REQUIRED WORK -
[1] In the text about the campaign to ban sex robots, at which university does Kathleen Richardson work?
[2] From the text about the campaign to ban sex robots, give the passage starting at "Richardson and Erik" and ending at "with real humans." again, switching "prostitute" to "sex worker".

This summer, thousands of artificial-intelligence researchers called for a ban on robot killers.

And now, in an interesting twist, ethicists have started calling for a ban on robotic lovers — sex robots.

Artificially intelligent (AI) sex robots that could pass for humans don't currently exist, but the Campaign Against Sex Robots thinks researchers and ethicists need to get ahead of the issue before they become a reality.

"Sex robots seem to be a growing focus in the robotics industry, and the models that they — how they will look, what roles they would play — are very disturbing indeed," Kathleen Richardson, robot anthropologist and ethicist at the De Montfort University, told the BBC.

Richardson and Erik Billing, a robotics and cognitive-science researcher from the University of Skovde in Sweden, are leading the charge to ban sex robots. Their new paper, decrying the development of sex robots, is available on their website.

Here's their argument:

  • Sex robots would lead to more objectification of women and children.
  • The relationships between humans and their sex robots would mirror that of the prostitute and the john. The john has all the power and the prostitute is reduced to an object, "just like a robot."
  • People who frequently use sex robots would be deprived of the benefits of relationships with real humans.

RAW DATA -
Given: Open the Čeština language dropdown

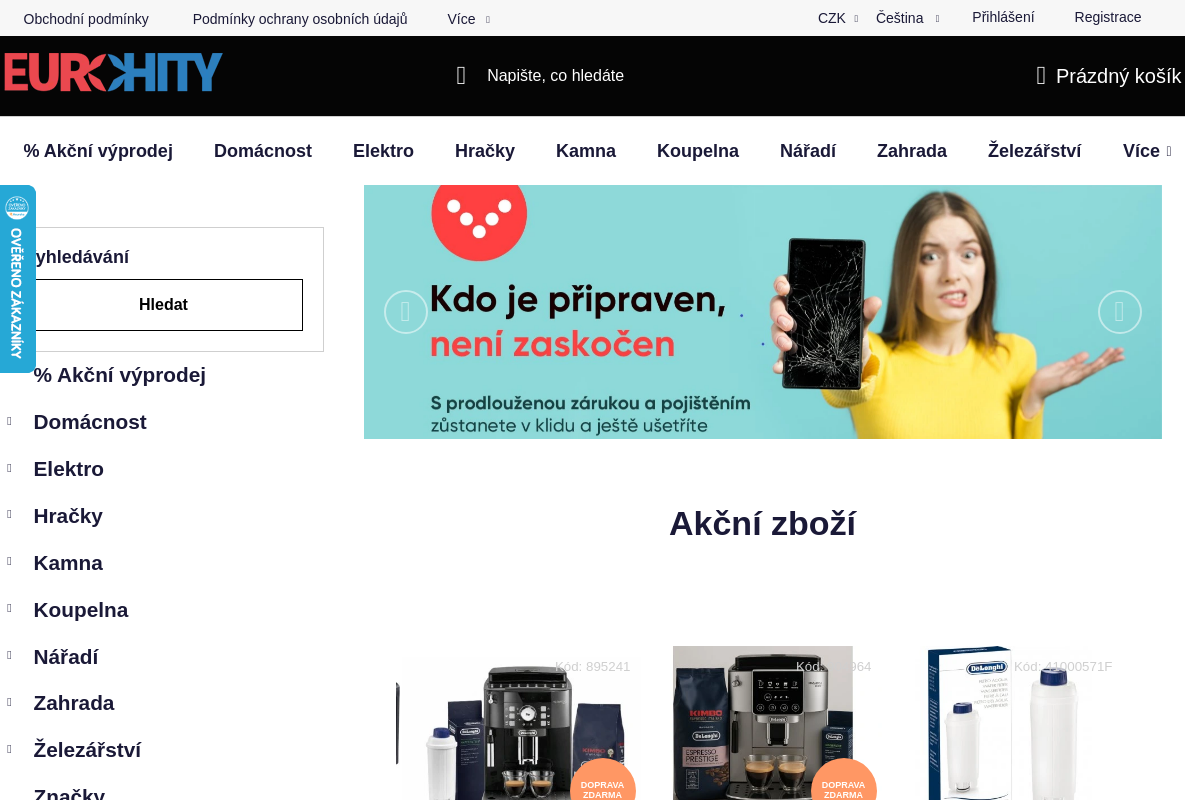Looking at the screenshot, I should 907,18.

RESPONSES FOR EACH TASK -
[1] De Montfort University.

[2]
Richardson and Erik Billing, a robotics and cognitive-science researcher from the University of Skovde in Sweden, are leading the charge to ban sex robots. Their new paper, decrying the development of sex robots, is available on their website.

Here's their argument:

  • Sex robots would lead to more objectification of women and children.
  • The relationships between humans and their sex robots would mirror that of the sex worker and the john. The john has all the power and the sex worker is reduced to an object, "just like a robot."
  • People who frequently use sex robots would be deprived of the benefits of relationships with real humans.